┌─ Rows

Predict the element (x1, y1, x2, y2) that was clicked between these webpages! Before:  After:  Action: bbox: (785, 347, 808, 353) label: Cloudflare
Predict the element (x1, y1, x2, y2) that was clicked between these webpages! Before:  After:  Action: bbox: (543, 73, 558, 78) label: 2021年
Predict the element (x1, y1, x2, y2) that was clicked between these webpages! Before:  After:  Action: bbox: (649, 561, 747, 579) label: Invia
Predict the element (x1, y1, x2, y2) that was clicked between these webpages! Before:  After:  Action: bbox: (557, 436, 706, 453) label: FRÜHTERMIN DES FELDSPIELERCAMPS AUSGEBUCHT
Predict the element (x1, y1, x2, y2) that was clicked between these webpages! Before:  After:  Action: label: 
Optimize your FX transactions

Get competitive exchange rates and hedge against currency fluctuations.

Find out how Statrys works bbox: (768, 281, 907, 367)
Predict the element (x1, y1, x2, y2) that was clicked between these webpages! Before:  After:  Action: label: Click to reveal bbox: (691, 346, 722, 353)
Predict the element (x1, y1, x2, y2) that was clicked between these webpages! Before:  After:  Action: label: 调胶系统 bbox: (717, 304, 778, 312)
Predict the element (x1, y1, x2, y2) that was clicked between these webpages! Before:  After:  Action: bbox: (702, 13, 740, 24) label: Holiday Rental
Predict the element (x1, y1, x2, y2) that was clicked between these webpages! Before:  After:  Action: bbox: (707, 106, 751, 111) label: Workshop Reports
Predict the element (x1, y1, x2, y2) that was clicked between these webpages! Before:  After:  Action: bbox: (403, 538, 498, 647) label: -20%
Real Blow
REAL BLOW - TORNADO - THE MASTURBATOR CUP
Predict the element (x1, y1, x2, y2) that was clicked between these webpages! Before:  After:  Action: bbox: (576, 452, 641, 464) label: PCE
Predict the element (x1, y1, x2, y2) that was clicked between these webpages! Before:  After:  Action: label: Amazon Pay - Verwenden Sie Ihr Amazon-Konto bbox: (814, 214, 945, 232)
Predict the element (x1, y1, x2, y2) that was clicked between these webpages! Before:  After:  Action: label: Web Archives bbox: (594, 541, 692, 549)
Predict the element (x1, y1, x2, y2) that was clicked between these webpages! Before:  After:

└─

In the material, take the part that opens with the line containing "304, 778, 312)" and closes with the line containing "label: Workshop Reports", and rewrite it with "webpages" replaced by "web pages" throughout, leaving everything else unchanged.

• [Response below]:
Predict the element (x1, y1, x2, y2) that was clicked between these web pages! Before:  After:  Action: label: 调胶系统 bbox: (717, 304, 778, 312)
Predict the element (x1, y1, x2, y2) that was clicked between these web pages! Before:  After:  Action: bbox: (702, 13, 740, 24) label: Holiday Rental
Predict the element (x1, y1, x2, y2) that was clicked between these web pages! Before:  After:  Action: bbox: (707, 106, 751, 111) label: Workshop Reports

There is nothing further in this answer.